抜粋本文 ▸
____
コロ・トゥーレが必ず(チームメートが遅れて試合が既に開始している場合でも)最後にピッチに出ることや、ジョン・テリーマイ小便器など、サッカー選手が信じる迷信は多種多様である。これは明らかに、論理的根拠があまりないだろうが、夢を持ったアマチュア選手とレプリカユニフォームで満足するファンでもヒーローを真似しているかのように、自分なりの変な習慣を身につけることも少なくない。私自身の経験は、2007年に暫く履いていたラッキーパンツに過ぎない(味方チームがどうせ4試合に3つぐらい勝つことを大前提に、この下着の成功率は約75%ということが分かった)が、そこでサッカー界の迷信に対する考え方があべこべ、という確かな結論に達した。

 

こういった奇妙な試合準備はまさにその本質から、最終的に結果を少しも左右しないだろうが、過去の試合結果についてある程度の統計データ(これもあるタイプのサッカーファンにアピールする趣味)を集めれば、傾向分析ツール(或いは、「後の祭り」)を活用し、誰のパンツが呪われているのか、誰のパンツに才があるのかを解析することはできる。例えば、全ての関連する計算式によると、ガンバ大阪が万博から160キロの範囲を超えるアウェイ戦に臨む場合は、私は決して旅をしてはいけないようである。

 

この範囲内にある、関西の各チームと名古屋グランパスならばほぼセーフであるが、関東など行き過ぎてしまうと、最近10試合の成績は何と1勝8敗1分けに過ぎない。さらに、ガンバが近年、低迷しているわけでもない。2005年はPK戦で敗北したナビスコカップ決勝戦とそれに続いたリーグ戦連敗はその場で観たが、初優勝が最終節のロスタイムに決まった、奇跡の川崎フロンターレ戦だけは行けなかった。2006年の優勝決定戦には行ったが、同年のゼロックス・スーパーカップでも私の初トロフィーを奪われた浦和レッズに再び負けてしまい、そして翌年のスーパーカップはやめておくことにすると、ガンバが同じ相手に4対0でぼろ勝ちした。2007年はようやく、ナビスコカップ決勝戦で初めての勝利を飾り、その後は念のため暫く関西地方に閉じこもったが、2008年もやはりいつものパターンが繰り返され、昨年はリーグ優勝が絶望的となった鹿島アントラーズ戦(1対5の完敗)のみだった。もちろん、ガンバの天皇杯連覇はイギリスに帰国し、アデレードで開催された2008AFCチャンピオンズリーグ決勝第2戦は大阪のスポーツバーで観戦することで、十分距離を置いておいたことは、言うまでもない。
____
課題文 ▸ サッカー選手やファンの迷信を扱った文章の続きを、最後の文の直後から書き継ぐこと。

元データ ▸
____
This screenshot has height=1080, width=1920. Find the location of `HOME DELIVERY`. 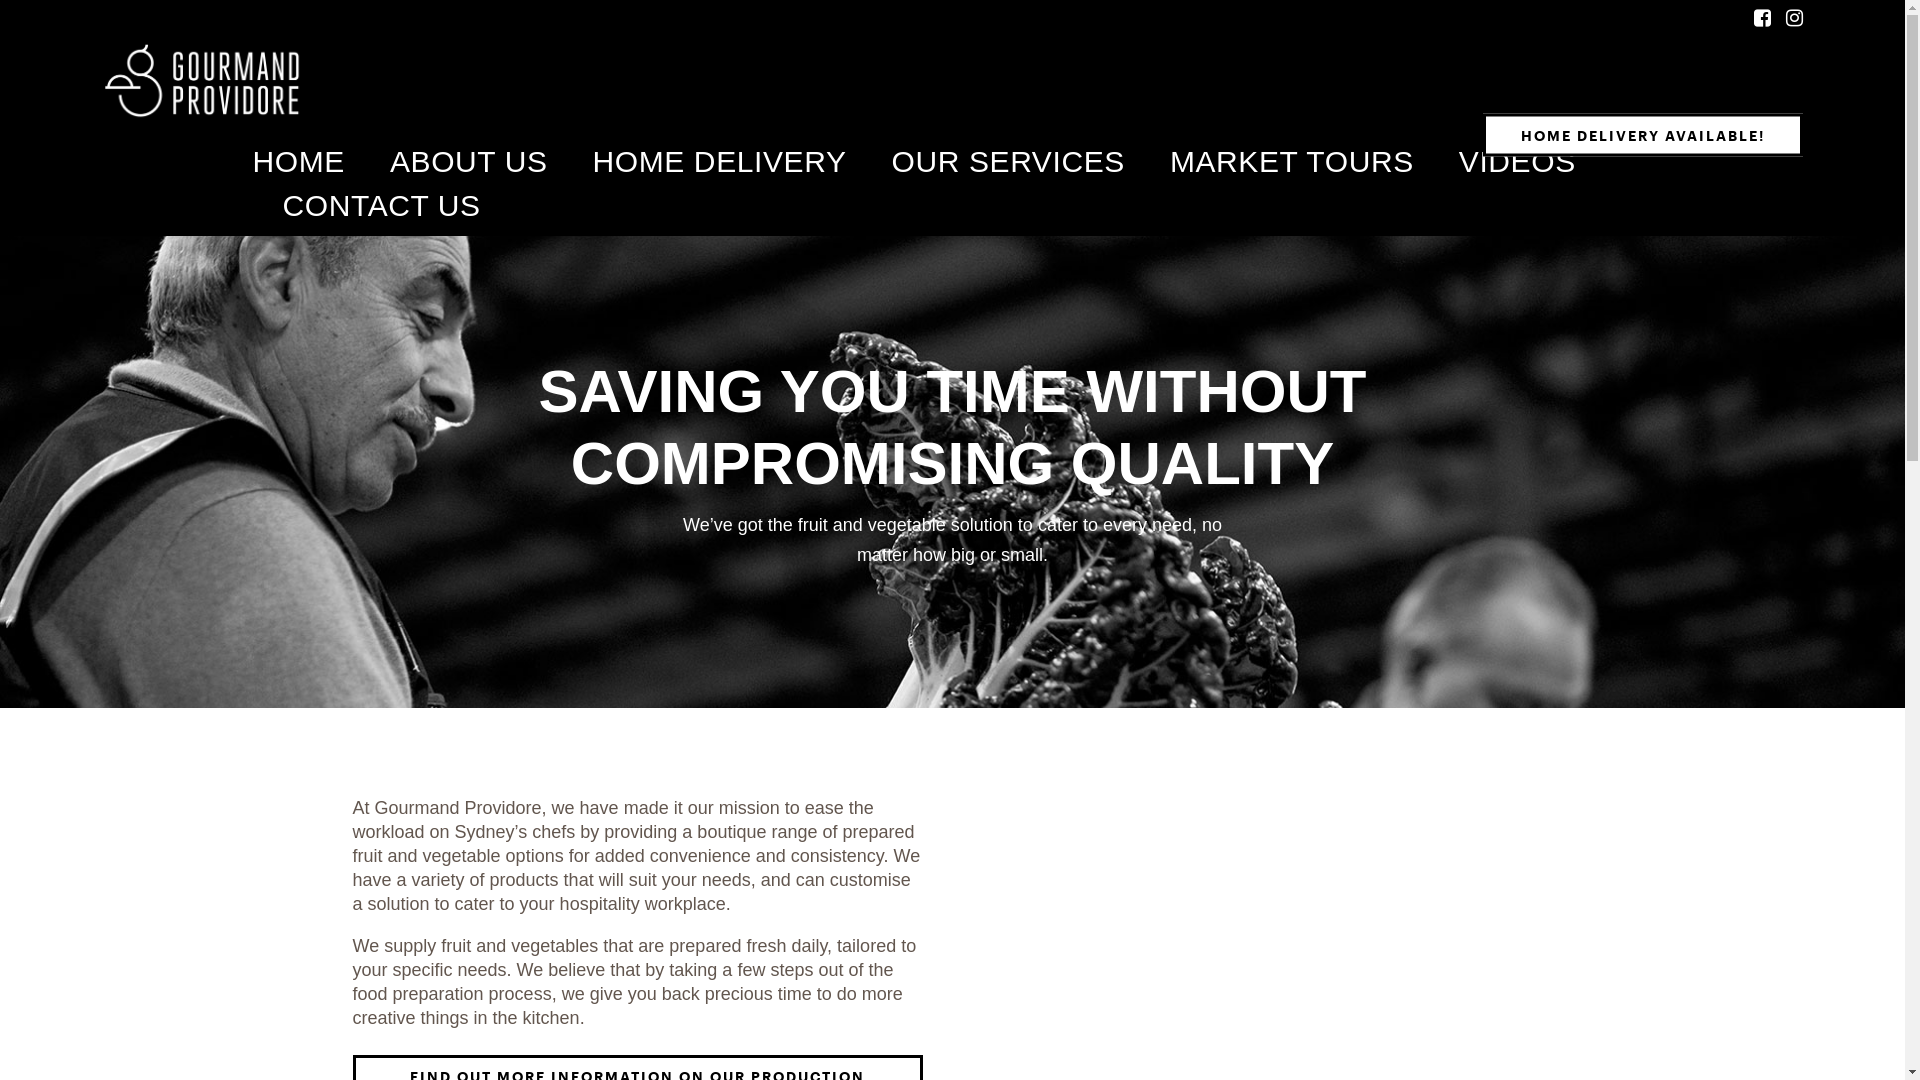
____
解答 ▸
 

しかし、このような高度数学ではやはり大変なこともあれば、良いこともあるので、まだまだパニックはしない。例えば、いわゆるC契約でガンバに移籍することになった、ブラジル人の選手という形で、私は希望の光を見出している。19歳のドドは昨年、J2の愛媛FCに4ヶ月所属していた頃、2試合を生で観戦したが、2回とも彼の足と頭の速さや技、若さの輝きがピッチに立った22人の中で目立った。さらに(ここがポイント)、この2試合にも見事なゴールも決めたので、最終的に「オレンジの勇者」の1人としての成績は合計8出場でこの2得点にとどまったにもかかわらず、私がスタンドにいると、ドドの平均得点率は何と100%である。サンプルが小さいとはいえ、彼はもし青と黒でもスタメンになれば、ホーム戦では必ず17得点を取ってくれる、そしてアウェイ戦では少なくとも私の呪いが解けるように頑張ってくれることを、心の底から期待している。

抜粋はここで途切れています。